I welcomed rehab, its agonizing pain providing a brief respite from terrible thoughts of courts and judges. After the session, while setting a follow-up appointment, I told the therapist the stupid thing I’d done and asked if she made house calls to prison. She smiled knowingly. HER idiot husband had jury duty this same week and didn’t remember till Monday night -- though the summons was posted on their refrigerator for the previous two months. This guy, with a far more advanced filing system than mine, had also managed to forget. Clearly, here was a dummy whose degree of attention deficit disorder was very near my own. Misery loving company, I immediately felt better. But this was short-lived. Monday night the guy had remembered to check online to see if he was supposed to report. He was: Tuesday. By a whisker he’d avoided who knows what. This was Thursday. I had not checked in the entire week. My whole being was enveloped by dark clouds of dread and doom, and I was unhappy.

I considered making a run for Mexico, but their border security being tighter than ours it was hopeless, so I drove home…the long way. As I opened the door, my wife said, “You’re 705.” Seven–oh-five? What was that? Code for people who said they would serve, but totally forgot and would soon be $1,000 poorer and have a rap sheet? Or should I be coming back with, oh yeah, well you’re a bigger 705 than I’ll ever be. “You’re in group 705. Your number hasn’t come up…yet.” That meant I hadn’t missed anything. The court system didn’t have a clue I’d cut court.

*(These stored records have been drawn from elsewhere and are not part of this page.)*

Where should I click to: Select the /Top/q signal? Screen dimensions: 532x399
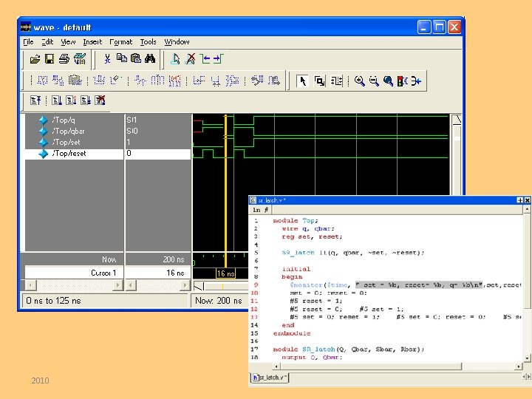[x=63, y=120]
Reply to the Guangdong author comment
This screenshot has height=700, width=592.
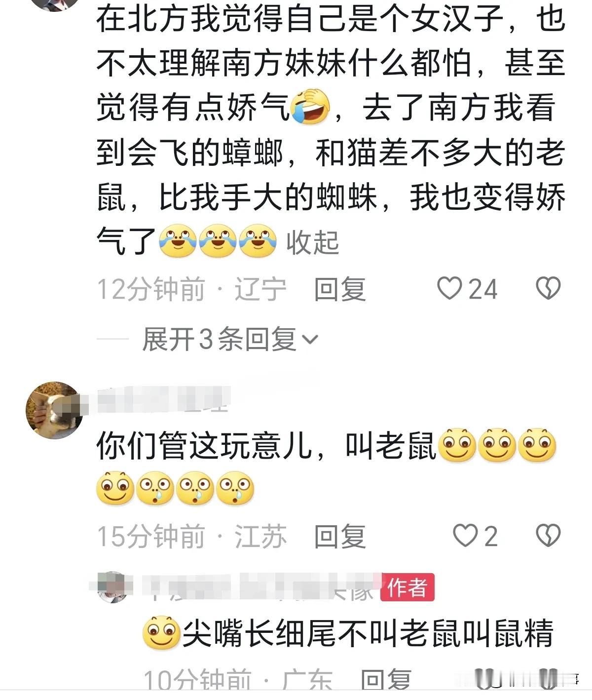pos(387,680)
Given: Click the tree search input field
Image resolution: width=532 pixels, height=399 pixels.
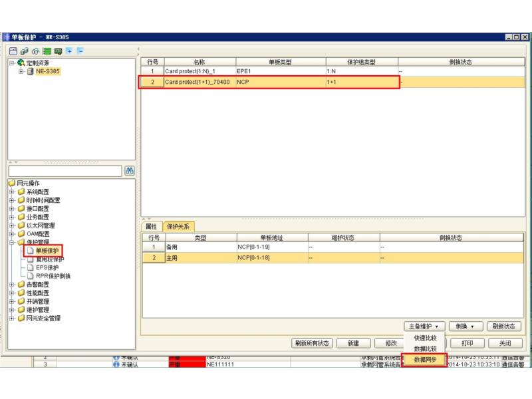Looking at the screenshot, I should click(x=65, y=171).
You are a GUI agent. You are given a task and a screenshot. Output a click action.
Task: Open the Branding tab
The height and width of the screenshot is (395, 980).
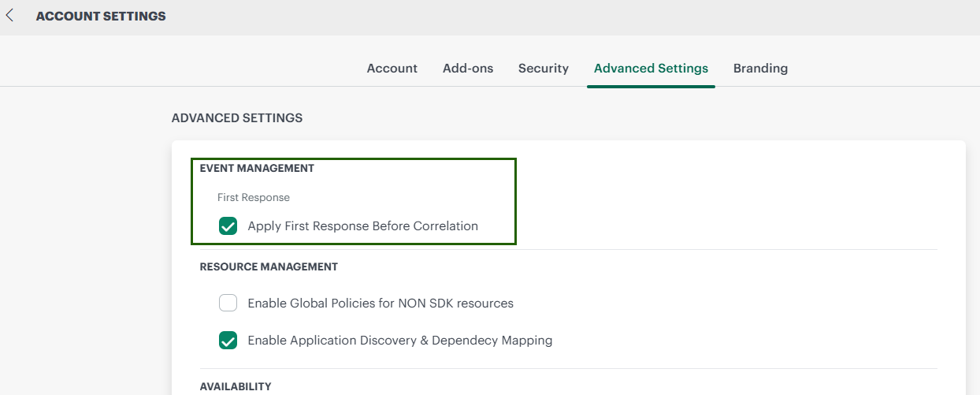click(x=760, y=69)
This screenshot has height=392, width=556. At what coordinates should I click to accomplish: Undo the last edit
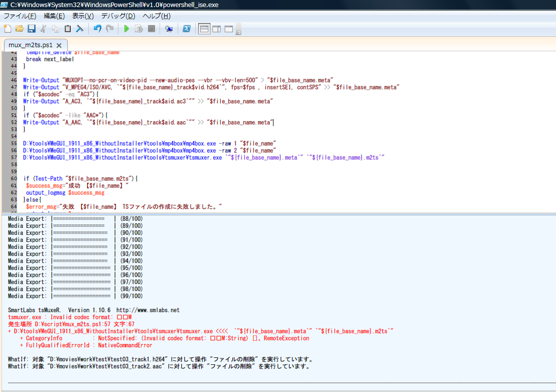pos(97,29)
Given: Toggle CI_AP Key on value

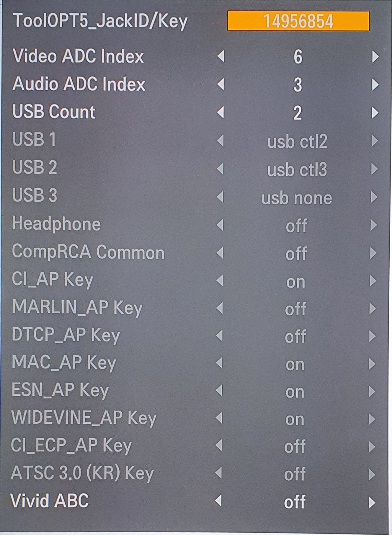Looking at the screenshot, I should [x=295, y=282].
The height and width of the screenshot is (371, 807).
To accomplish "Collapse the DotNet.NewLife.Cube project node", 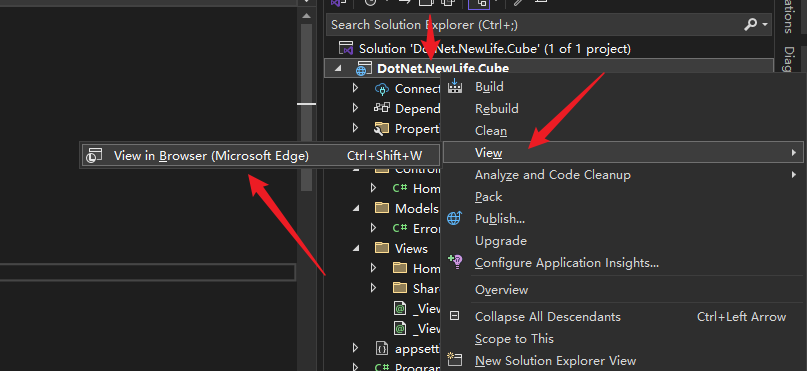I will pos(337,68).

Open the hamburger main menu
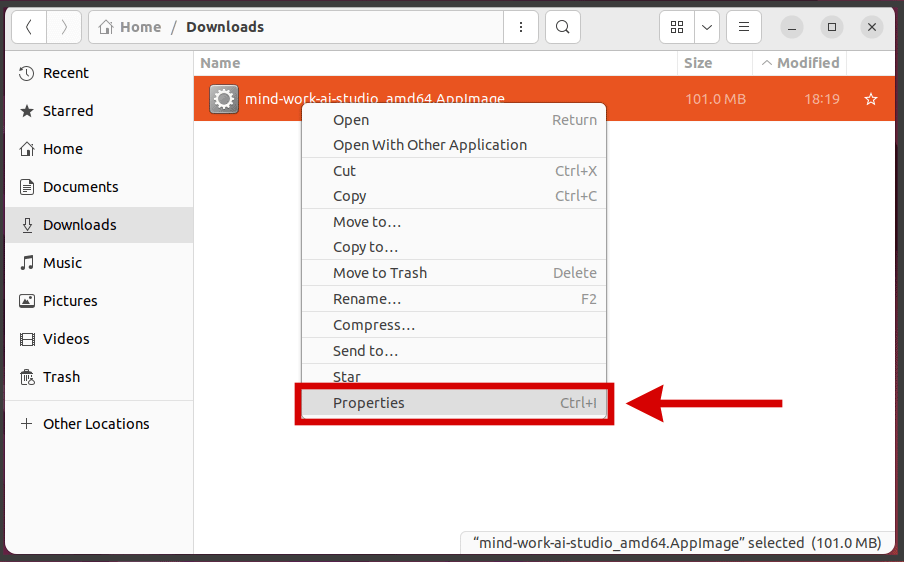[743, 27]
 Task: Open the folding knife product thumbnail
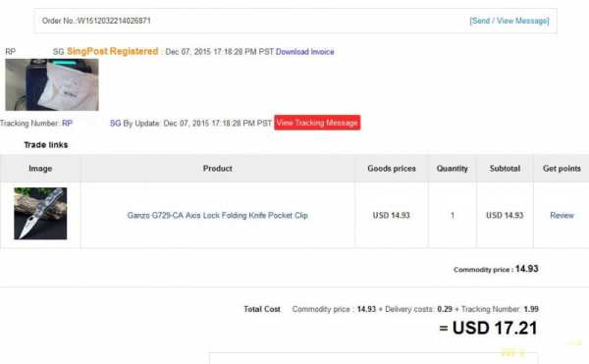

Checking the court’s website Friday morning, the message read: You are excused. Thank you for your services to the court this week. You will receive a one year exemption.

Hold on now! I was thanked for doing…NOTHING!!! I beat the system. YES!!! Now, you’d think this would be a good place to end this Observation with the observation, “When you do things right, they come out wrong and when you do everything wrong, it comes out right.” No moral. Just an observation. But, hey, I can’t end here because there is more.

My brother, who happens to share the same last name, has jury duty this week. Not being attention-deficit-disorder challenged as I, he checked the website the Friday before he was to begin serving. First thing Monday, he has to be in court. Now, had he been Don and I Stan or the other way ‘round, I Stan and he Don…. I think this is a good place to end.